How can I prevent getting an STI?
- Abstinence (not having intimate sexual contact, including vaginal, anal, or oral sex) is the one way to prevent getting an STI.
- For sexually active people, the way to reduce the risk of infection is to have sex with one partner and use a latex condom every time you have sex after getting appropriate testing for STIs.
- Condom use is even more important for people who have sex with multiple partners or those involved in high-risk sexual behaviors. Latex condoms can help protect against HIV/AIDS and other STIs, but they don't provide total protection.
If I am taking birth control pills, can I still get an STI?
- YES! Birth control pills reduce your chances of getting pregnant but do not provide protection against STIs.

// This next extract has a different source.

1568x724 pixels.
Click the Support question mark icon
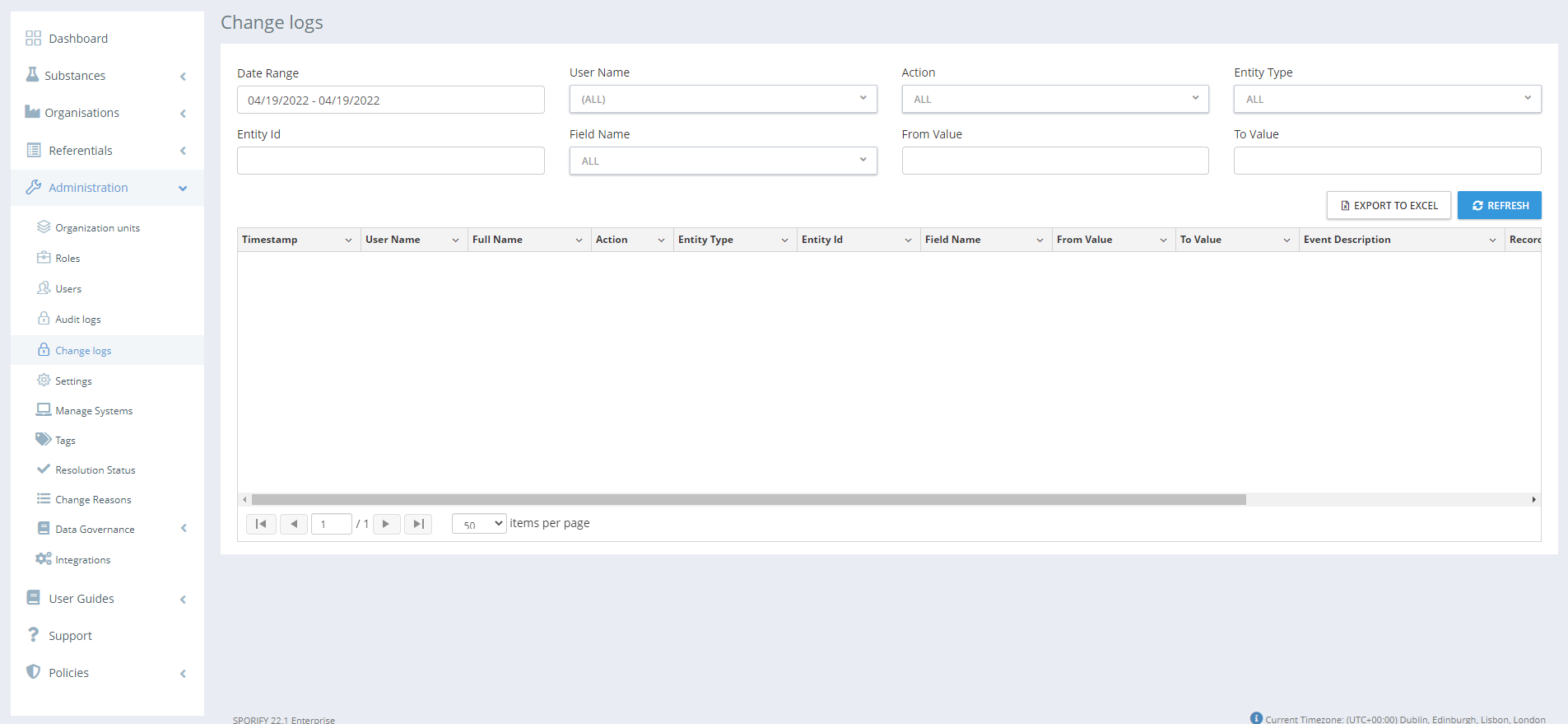point(33,635)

- People who take birth control pills or use hormonal injections, patches, implants, or rings to prevent pregnancy should also use latex condoms to reduce the risk of STIs.
What should I do if I think I might have an STI?
- If you think you have been exposed to an STI, you should go to M.S. Shook Student Health Service, clinic or health care provider as soon as possible to be tested and treated.
- M.S. Shook Student Health Service offers one (1) free gonorrhea and chlamydia test once per academic year for all students. An appointment is required unless you have symptoms.
- Health departments, which are located in every county, can also diagnose and treat STIs. They also provide confidential information and will help answer any questions you have about STIs.
- You can ALSO locate a Family Planning clinic, which offers testing: National Family Planning Program (opens in a new tab).